As requested by Andrey lets be *concrete* as in list *all* the steps, not just "create project in that directory". You also mention wildfly repos and symbolic links - but none of these seem to be used/relevant in your steps ?

Here is what I read from your comments:

1. Have a filesystem with a lot of files (>10000) like the root of your filesystem. Lets call that /bigfs

2. then do this:
  $ cd /bigfs
  $ git init

3. go into eclipse and create a generic eclipse project with filesystem location /bigfs

4. After clicking finish, egit will autodetect /bigs/.git and freeze.
 

Is that what you see *exactly* ? 

Are you sure that this large filesystem does not have to have something present to fail ? i..e like nested other .git projects or similar that could cause some confusion ?
Comment 21 Snjezana Peco CLA 2015-08-10 10:34:45 EDT
(In reply to Max Rydahl Andersen from comment #20)
> Snjezana, I think you must be missing some step since even I cannot
> reproduce it. 
> 
> As requested by Andrey lets be *concrete* as in list *all* the steps, not
> just "create project in that directory". You also mention wildfly repos and
> symbolic links - but none of these seem to be used/relevant in your steps ?
> 
> Here is what I read from your comments:
> 
> 1. Have a filesystem with a lot of files (>10000) like the root of your
> filesystem. Lets call that /bigfs
> 
> 2. then do this:
>   $ cd /bigfs
>   $ git init
> 
> 3. go into eclipse and create a generic eclipse project with filesystem
> location /bigfs
> 
> 4. After clicking finish, egit will autodetect /bigs/.git and freeze.
>  
> 
> Is that what you see *exactly* ? 
> 

Steps 1, 2 and 3 are correct, but I have never said they will freeze Eclipse. 
See comment #14

>  There is no UI freeze or slowing down in this moment, but Eclipse will become slow later on because this job runs continuously.
> Basically, EGit will significantly slow down Eclipse if there is a git repository(ies) containing a lot of untracked files.

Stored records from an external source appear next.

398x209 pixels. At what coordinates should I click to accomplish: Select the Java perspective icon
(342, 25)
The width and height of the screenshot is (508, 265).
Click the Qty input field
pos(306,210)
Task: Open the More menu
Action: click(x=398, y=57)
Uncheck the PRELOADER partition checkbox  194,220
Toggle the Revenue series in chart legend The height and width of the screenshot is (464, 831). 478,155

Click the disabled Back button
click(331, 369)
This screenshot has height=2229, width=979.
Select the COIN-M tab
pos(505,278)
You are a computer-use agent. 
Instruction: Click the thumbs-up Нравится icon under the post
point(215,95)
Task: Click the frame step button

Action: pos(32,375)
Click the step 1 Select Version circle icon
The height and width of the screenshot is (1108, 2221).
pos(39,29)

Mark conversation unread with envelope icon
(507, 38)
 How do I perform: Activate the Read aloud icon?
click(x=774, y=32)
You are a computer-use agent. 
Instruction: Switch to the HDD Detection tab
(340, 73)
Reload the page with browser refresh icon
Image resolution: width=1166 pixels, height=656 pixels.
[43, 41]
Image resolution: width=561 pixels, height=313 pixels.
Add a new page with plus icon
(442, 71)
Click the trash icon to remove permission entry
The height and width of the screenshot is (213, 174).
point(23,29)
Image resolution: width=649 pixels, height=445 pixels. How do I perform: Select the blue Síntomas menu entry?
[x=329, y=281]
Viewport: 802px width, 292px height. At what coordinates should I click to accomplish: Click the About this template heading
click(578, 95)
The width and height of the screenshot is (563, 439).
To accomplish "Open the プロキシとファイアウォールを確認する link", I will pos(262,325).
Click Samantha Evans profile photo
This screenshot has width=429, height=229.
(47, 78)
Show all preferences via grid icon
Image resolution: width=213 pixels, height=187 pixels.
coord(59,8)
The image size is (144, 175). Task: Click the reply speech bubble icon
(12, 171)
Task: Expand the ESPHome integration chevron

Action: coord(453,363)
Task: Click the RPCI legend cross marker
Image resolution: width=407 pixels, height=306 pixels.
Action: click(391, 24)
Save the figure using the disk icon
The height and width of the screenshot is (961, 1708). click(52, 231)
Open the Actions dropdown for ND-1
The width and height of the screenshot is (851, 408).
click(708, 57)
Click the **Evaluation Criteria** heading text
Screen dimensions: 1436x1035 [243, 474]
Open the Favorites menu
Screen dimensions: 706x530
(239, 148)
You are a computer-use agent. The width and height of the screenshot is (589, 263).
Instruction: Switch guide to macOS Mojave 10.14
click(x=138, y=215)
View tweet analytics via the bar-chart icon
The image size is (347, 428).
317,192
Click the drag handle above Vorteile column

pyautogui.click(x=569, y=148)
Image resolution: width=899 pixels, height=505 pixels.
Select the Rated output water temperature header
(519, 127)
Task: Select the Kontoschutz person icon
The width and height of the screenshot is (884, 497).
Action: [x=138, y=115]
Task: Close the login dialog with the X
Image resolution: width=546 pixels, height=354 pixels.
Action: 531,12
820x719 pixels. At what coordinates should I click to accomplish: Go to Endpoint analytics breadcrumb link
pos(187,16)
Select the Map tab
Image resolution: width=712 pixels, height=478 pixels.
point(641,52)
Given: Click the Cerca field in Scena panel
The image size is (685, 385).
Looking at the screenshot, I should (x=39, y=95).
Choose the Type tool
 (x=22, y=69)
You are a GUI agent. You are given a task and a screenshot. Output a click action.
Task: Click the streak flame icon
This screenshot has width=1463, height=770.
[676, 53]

Steps 1-3 cause EGit to autodetect /bigs/.git and create the "Computing Git status for repository X ..." job that lasts for hours. This is reproducible.

Try steps 1-3, import wildfly , build, rebuild wildfly ... It is also important that you use /bigfs ...
You will certainly notice a signifficant slow down.
It can sometimes be the cause of a lock (that isn't a UI freeze, but Eclipse gets unresponsive).
Steps 4 isn't always reproducible. 

> Are you sure that this large filesystem does not have to have something
> present to fail ? i..e like nested other .git projects or similar that could
> cause some confusion ?

Not sure. I have tested using an old backup that has .git directory only in the root. As I can see the issue (slowing down) appears when a git repository contains a lot of untracked files.


EGit has the "Refresh only when workspace is active" property(Window>Preferences>Team>Git). A user can require EGit always to refresh resources or in the case a workspace is active. 
My suggestion is to add a property that would enable us to disable refreshing resources even if a workspace is active.
Comment 22 Eclipse Genie CLA 2015-09-12 18:27:29 EDT
New Gerrit change created: https://git.eclipse.org/r/55805
Comment 23 Eclipse Genie CLA 2015-09-13 19:13:35 EDT
Gerrit change https://git.eclipse.org/r/53105 was merged to [master].
Commit: http://git.eclipse.org/c/egit/egit.git/commit/?id=b2055bf5822dceb006fad020d6fe5ea2042ec3d7
Comment 24 Eclipse Genie CLA 2015-09-13 19:13:41 EDT
Gerrit change https://git.eclipse.org/r/55805 was merged to [master].
Commit: http://git.eclipse.org/c/egit/egit.git/commit/?id=dd2adb23465d983616ffe9ab121f4d78d32f984a
Comment 25 Matthias Sohn CLA 2015-09-13 19:15:41 EDT
submitted
Comment 26 Andrey Loskutov CLA 2015-09-14 00:48:45 EDT
We fixed the part with staging view, but since we cannot observe the original issue we don't have an idea what else we should fix.

Feel free to reopen, but please provide reproducible example with clear steps to reproduce, ideally by attaching simple standalone example or script which can create or download the "big" filesystem. I would love to fix it, really.